§ Action item
Set down all of the data exactly. Pictures stay out of the copy.

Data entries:

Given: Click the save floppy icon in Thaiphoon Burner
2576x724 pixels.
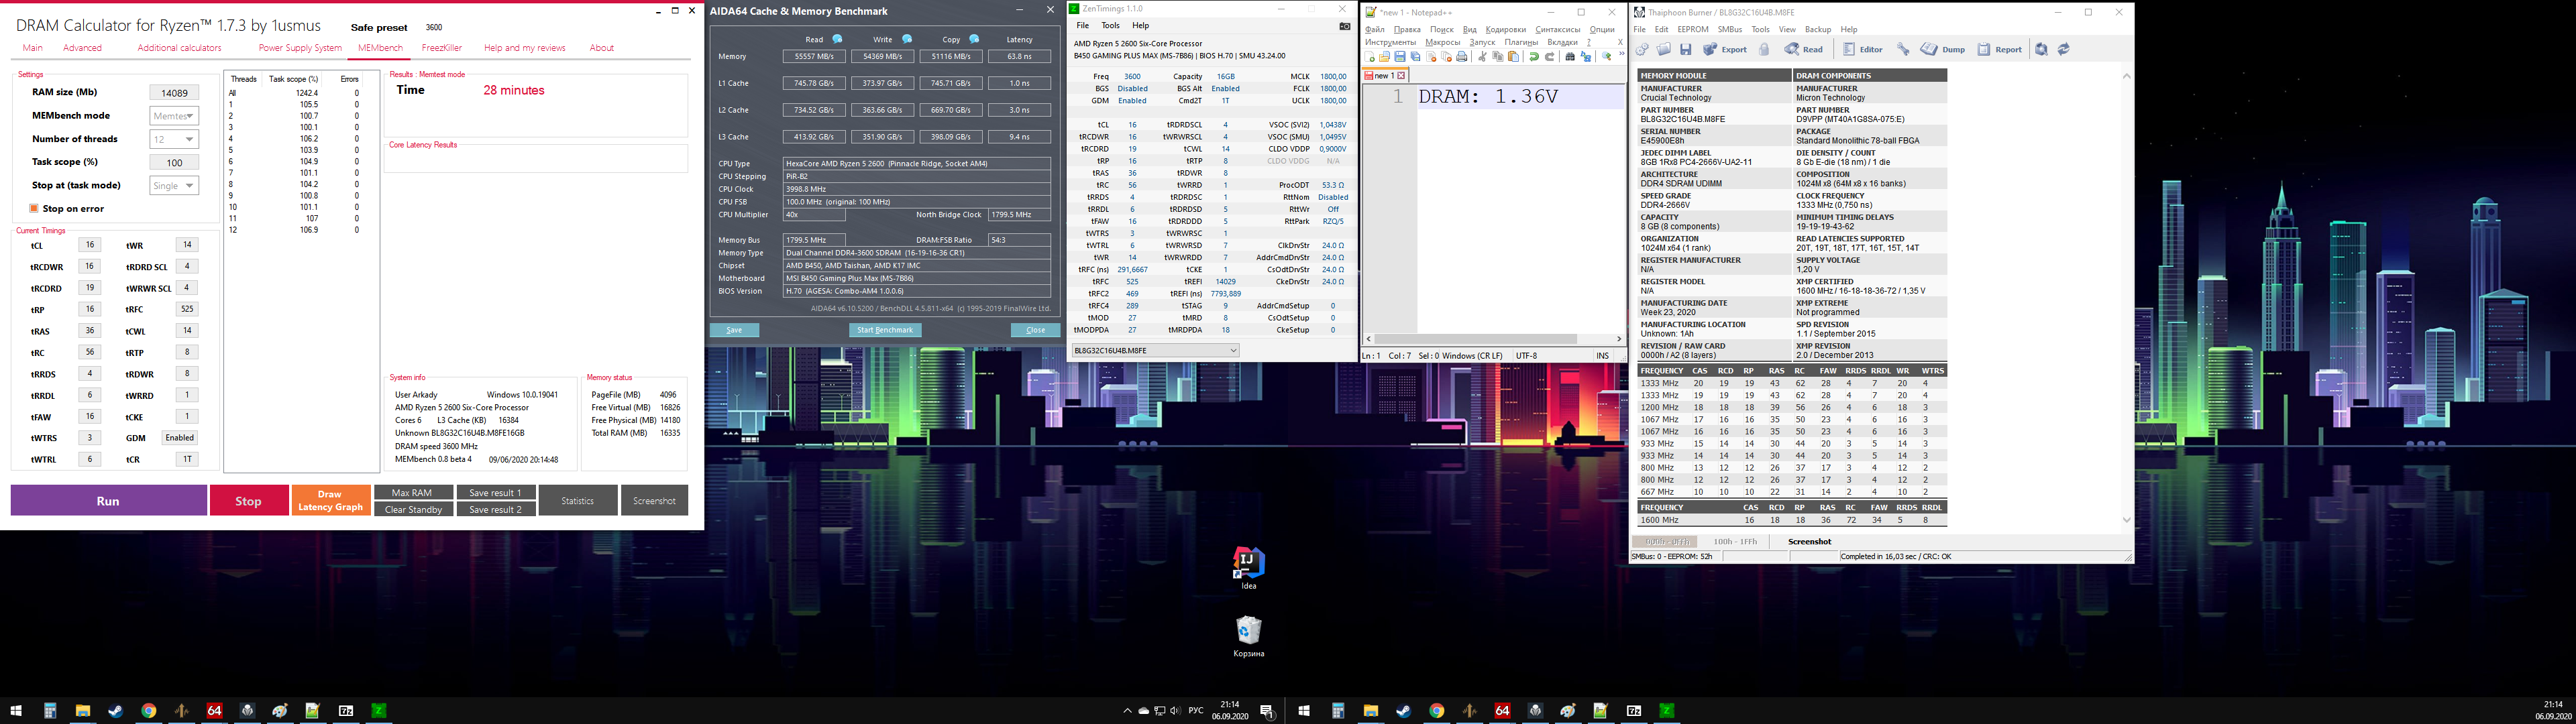Looking at the screenshot, I should click(1685, 49).
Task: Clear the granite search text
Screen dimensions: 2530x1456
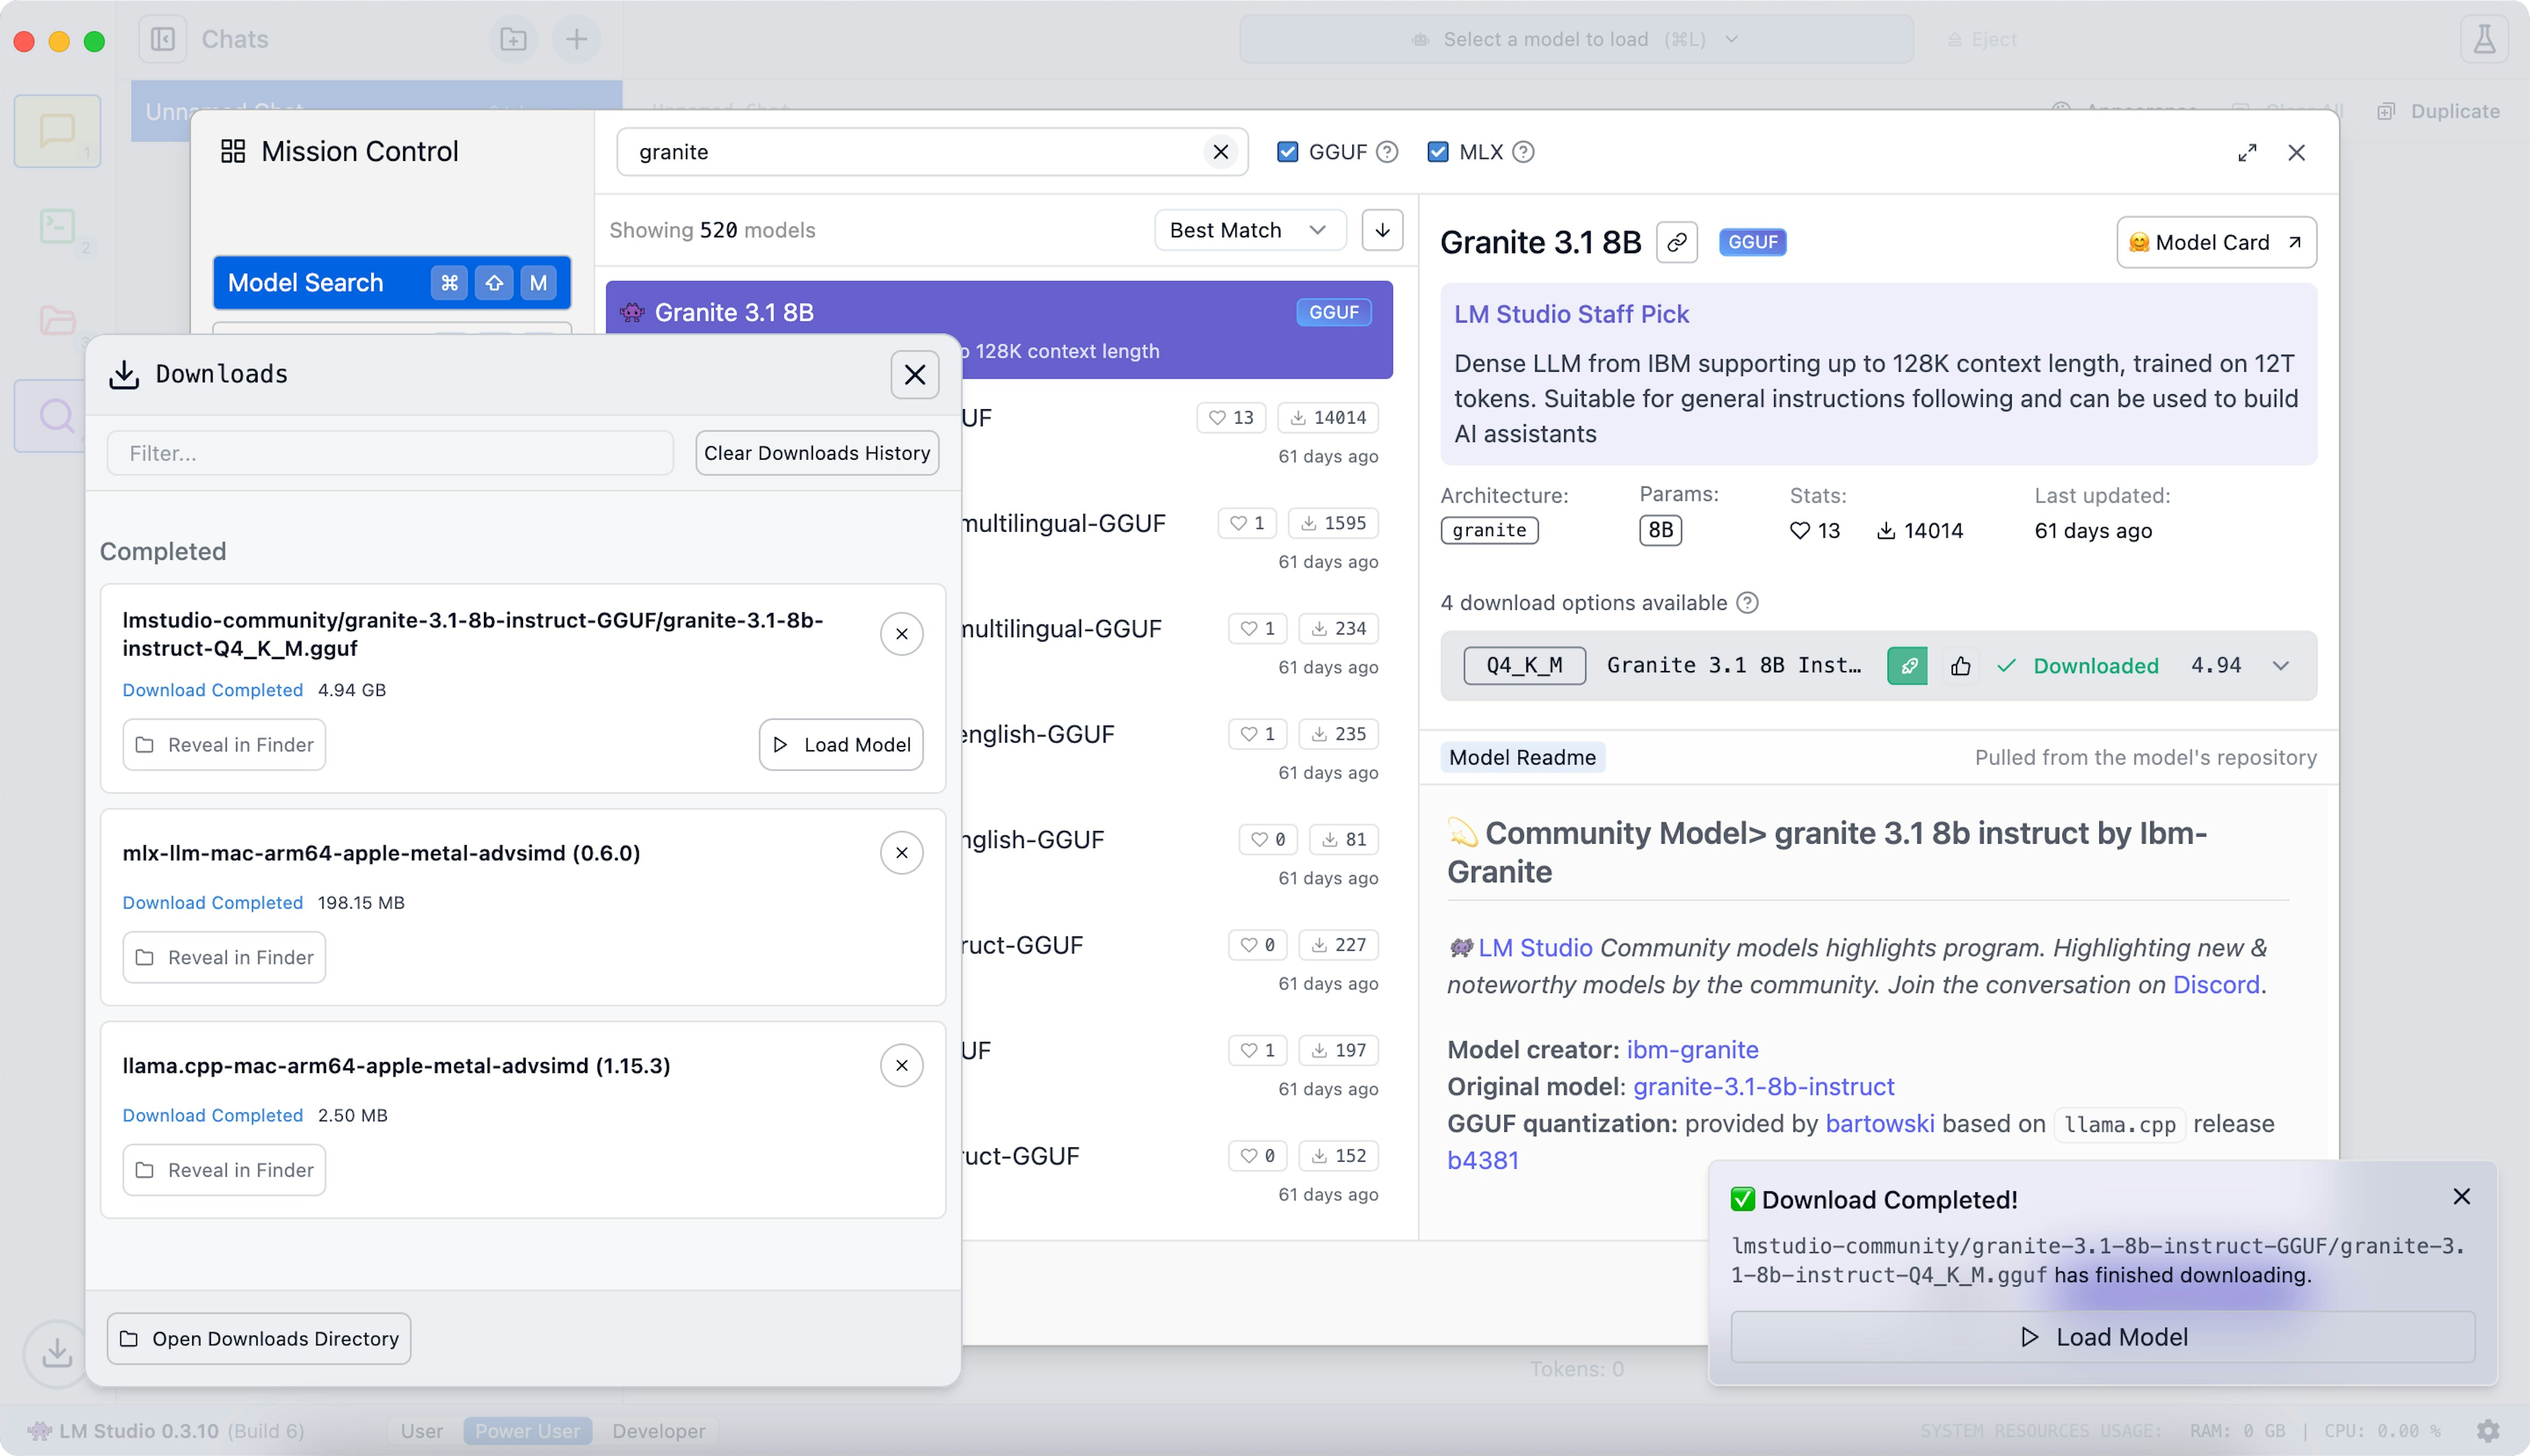Action: tap(1220, 152)
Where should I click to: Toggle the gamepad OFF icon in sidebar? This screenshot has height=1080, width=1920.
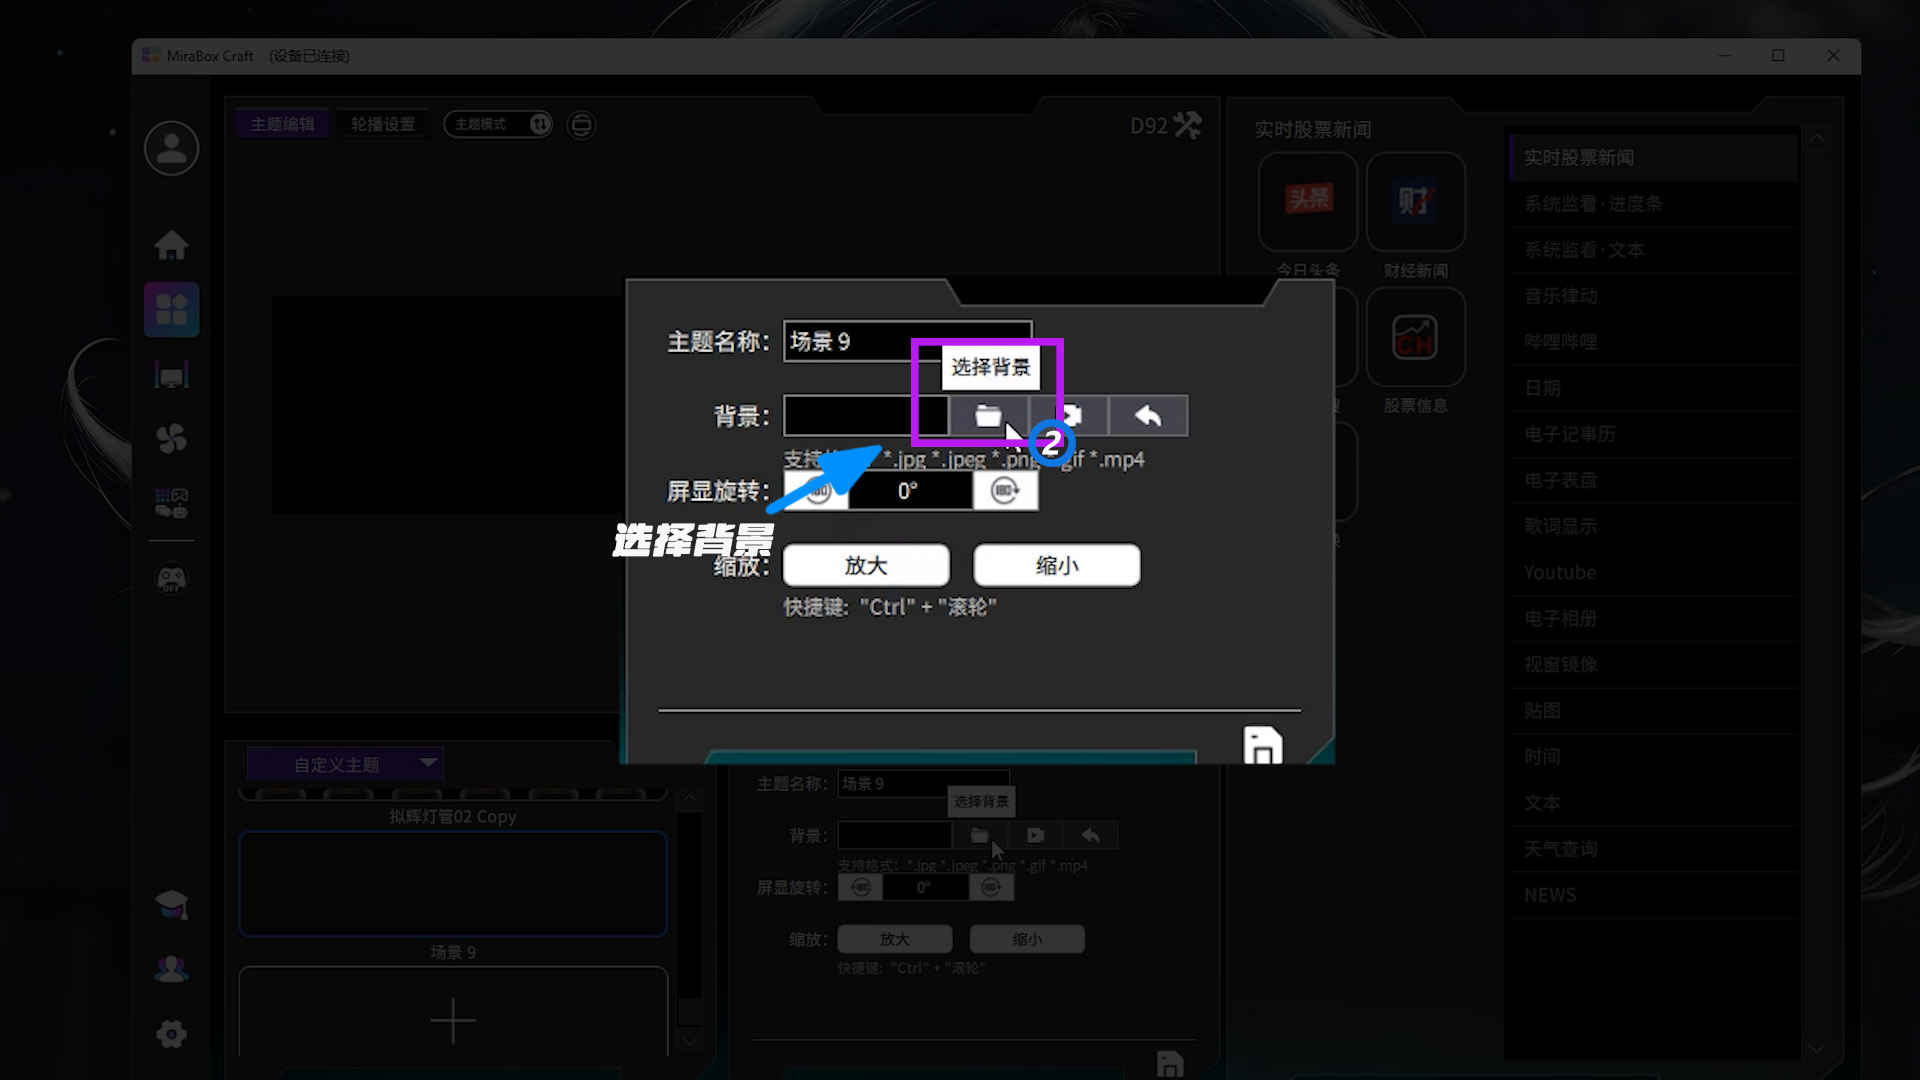pos(171,579)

§ Completed exercise
Given: Click the save floppy icon in Thaiphoon Burner
2576x724 pixels.
Looking at the screenshot, I should click(1685, 49).
Task: Clear the granite search text
Screen dimensions: 2530x1456
Action: tap(1220, 152)
Where should I click to: Toggle the gamepad OFF icon in sidebar? This screenshot has height=1080, width=1920.
pos(171,579)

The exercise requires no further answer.